Imagine a firm that sells mattresses in the U.S. – in fact, this firm is the largest U.S. mattress retailer with over 3,500 store locations. The firm has been expanding its store count at a breakneck pace, growing its number of locations at an average annual rate of over 35% since 2013, and doubling its store count over the last two years alone. This has been achieved through acquisitions, as well as store openings, with the company opening 310 stores in fiscal 2015.
This is an impressive rate of store growth for a firm in a mature industry, where mattress demand is driven by the replacement cycle. Curiously, there are an estimated 9,200 mattress stores in the U.S., compared to roughly 12,700 Starbucks locations across America. How can an industry where consumers purchase a mattress roughly every ten years have even a remotely similar number of store locations to Starbucks, where coffees are purchased every day?
The company is Mattress Firm Holding Corp. (Nasdaq: MFRM), and upon further analysis, MFRM had many characteristics of a good short. The business had accumulated a significant level of debt from its aggressive acquisition strategy, was facing greater competition from online retailers, and had acquired a number of substandard store locations that needed to be exited (one example was the five Mattress Firm and Mattress Firm-owned stores within one mile of one another in Indiana). Furthermore, to justify the current share price, MFRM would have had to have grown revenues at 8% for the rest of time, as well as achieved significant margin expansion. This appeared highly optimistic, given MFRM had already reached approximately 25% market share and was running out of large acquisitions to continue its inorganic growth strategy.
However, out of nowhere a little-known South African retailer called Steinhoff International announced a takeover offer for MFRM. A standard takeover premium – the amount by which the offer price surpasses the prevailing market price before the deal – usually ranges between 20% and 30%. Steinhoff offered an astronomical 115% deal premium!
Every short-seller dreads the moment when a company they have shorted announces that they are going to be acquired. As companies are typically acquired at a premium to the pre-announcement share price, the takeover target can rally hard on the day the deal is announced. This can be a frustrating short term hit to the performance of any fund that shorts stocks.

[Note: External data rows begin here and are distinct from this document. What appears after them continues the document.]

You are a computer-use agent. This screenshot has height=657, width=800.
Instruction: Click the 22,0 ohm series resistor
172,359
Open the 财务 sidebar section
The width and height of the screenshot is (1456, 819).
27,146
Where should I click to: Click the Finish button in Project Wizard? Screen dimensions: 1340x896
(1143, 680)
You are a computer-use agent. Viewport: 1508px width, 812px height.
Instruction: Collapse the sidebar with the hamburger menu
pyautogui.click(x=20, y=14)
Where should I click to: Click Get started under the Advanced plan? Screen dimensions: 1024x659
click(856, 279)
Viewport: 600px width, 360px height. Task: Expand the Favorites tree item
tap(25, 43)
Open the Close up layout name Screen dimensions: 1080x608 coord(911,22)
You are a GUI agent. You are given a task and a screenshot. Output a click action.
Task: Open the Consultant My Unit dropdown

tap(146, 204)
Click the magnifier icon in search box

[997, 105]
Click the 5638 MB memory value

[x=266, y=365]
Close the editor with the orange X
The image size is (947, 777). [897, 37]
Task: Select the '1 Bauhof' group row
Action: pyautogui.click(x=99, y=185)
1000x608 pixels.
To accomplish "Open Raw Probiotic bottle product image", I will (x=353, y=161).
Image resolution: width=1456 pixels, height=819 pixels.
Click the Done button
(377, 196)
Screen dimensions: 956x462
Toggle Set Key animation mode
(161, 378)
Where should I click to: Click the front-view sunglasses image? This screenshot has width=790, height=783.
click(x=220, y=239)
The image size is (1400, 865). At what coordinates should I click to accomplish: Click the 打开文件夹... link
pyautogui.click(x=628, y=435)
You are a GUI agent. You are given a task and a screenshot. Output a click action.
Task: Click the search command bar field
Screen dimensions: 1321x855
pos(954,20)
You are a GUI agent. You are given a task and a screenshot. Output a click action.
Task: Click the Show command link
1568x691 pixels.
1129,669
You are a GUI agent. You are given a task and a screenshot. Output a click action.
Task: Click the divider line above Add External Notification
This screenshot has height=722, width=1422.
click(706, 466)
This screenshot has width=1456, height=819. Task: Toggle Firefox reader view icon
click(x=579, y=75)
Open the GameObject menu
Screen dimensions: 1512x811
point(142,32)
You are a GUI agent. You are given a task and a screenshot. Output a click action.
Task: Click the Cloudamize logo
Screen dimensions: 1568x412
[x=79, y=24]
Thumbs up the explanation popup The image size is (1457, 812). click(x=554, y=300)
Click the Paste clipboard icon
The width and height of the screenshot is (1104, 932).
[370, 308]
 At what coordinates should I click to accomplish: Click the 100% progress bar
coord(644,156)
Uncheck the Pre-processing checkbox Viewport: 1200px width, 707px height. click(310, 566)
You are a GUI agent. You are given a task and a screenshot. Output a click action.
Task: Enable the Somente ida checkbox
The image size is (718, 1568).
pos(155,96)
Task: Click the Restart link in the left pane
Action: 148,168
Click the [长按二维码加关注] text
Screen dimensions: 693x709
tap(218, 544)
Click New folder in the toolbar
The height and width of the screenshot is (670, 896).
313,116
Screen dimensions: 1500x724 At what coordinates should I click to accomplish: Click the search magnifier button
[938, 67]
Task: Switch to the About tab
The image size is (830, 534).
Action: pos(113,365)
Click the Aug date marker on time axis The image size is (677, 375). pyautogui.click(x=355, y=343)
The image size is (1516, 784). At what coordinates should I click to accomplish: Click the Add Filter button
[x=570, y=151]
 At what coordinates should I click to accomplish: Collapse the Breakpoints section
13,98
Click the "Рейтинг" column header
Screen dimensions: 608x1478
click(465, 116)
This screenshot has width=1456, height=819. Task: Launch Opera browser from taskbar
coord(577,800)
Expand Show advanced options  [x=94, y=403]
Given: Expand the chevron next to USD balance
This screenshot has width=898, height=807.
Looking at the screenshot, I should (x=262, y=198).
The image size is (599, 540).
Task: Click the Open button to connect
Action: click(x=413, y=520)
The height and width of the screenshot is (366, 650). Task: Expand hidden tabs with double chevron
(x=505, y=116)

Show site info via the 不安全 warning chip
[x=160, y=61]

In a world of ultra-low interest rates, the availability of cheap money to finance deals has contributed to a flurry of deal-making activity. Alarmingly, 80% of developed market sovereign bonds are yielding less than 1%, and this environment of easy money has heightened the risk of a takeover for any short position. In other words, companies are able to dramatically lower their borrowing costs to make a deal stack up financially. More insidiously, some companies have succumbed to using acquisitions funded with cheap debt to engineer growth, and are willing to acquire companies at valuations that simply make no sense, all in order to continue the illusion of growth.
For the record, Montaka was not short MFRM. Even with the clarity of hindsight, we struggle to understand the rationale of the deal and the exorbitant deal premium offered. This begs the question: what can be done to protect investor capital on the short side, in light of this takeover risk?
We acknowledge the risk that certain short positions in the Montaka portfolio could potentially be taken over, and limit the size of our short positions accordingly. At the end of the second quarter of 2015, the average short position size was just 1.3%, limiting the harm from any takeovers that could occur. Furthermore, the Montaka team pressure-tests every single short position in the portfolio for takeover risk, trying to find reasons why a short might be a likely takeover candidate. This might involve an assessment of the attractiveness of the company’s assets to various strategic buyers, the presence of a majority shareholder that could take the company private, as well as the degree to which an excessive valuation might make the stock less appealing to would-be acquirers.
A case in point for our analysis of takeover risk causing us to forgo a short opportunity is WhiteWave Foods (NYSE: WWAV). WWAV is a U.S. business that produces dairy and dairy alternatives, such as soy milk, flavored creamers, yogurt, and a range of other products. The firm had embarked on a debt-fueled roll-up of smaller food companies; its stretched balance sheet led us to believe that it had limited funding capacity for future large-scale acquisitions.
However, WWAV had demonstrated strong organic growth (8% organic constant currency revenue growth in 1Q16) and owned a range of dairy-alternative brands that would have been attractive to a larger food company looking to diversify away from traditional dairy categories. Although the valuation already baked in much of the future growth – revenues needed to grow at 10% forever and margins had to dramatically expand to justify the $45/sh valuation – we chose to shelve the WWAV short idea due to our assessment of an unpalatable level of takeover risk.
Just one day after we had ruled out WWAV as a short, Danone announced that it was acquiring WhiteWave for $56.25 per share in cash. Despite not knowing exactly who might have acquired WWAV or when a bid would have occurred, we gained comfort in knowing that our process had successfully protected the capital of our investors in this instance. As much as we seek to avoid shorting companies that have a material chance of being acquired, there are times when an unanticipated takeover offer will emerge. However, after having stress-tested the Montaka short portfolio, we remain of the view that any takeover risk for our shorts is mitigated by our sensible approach to position-sizing.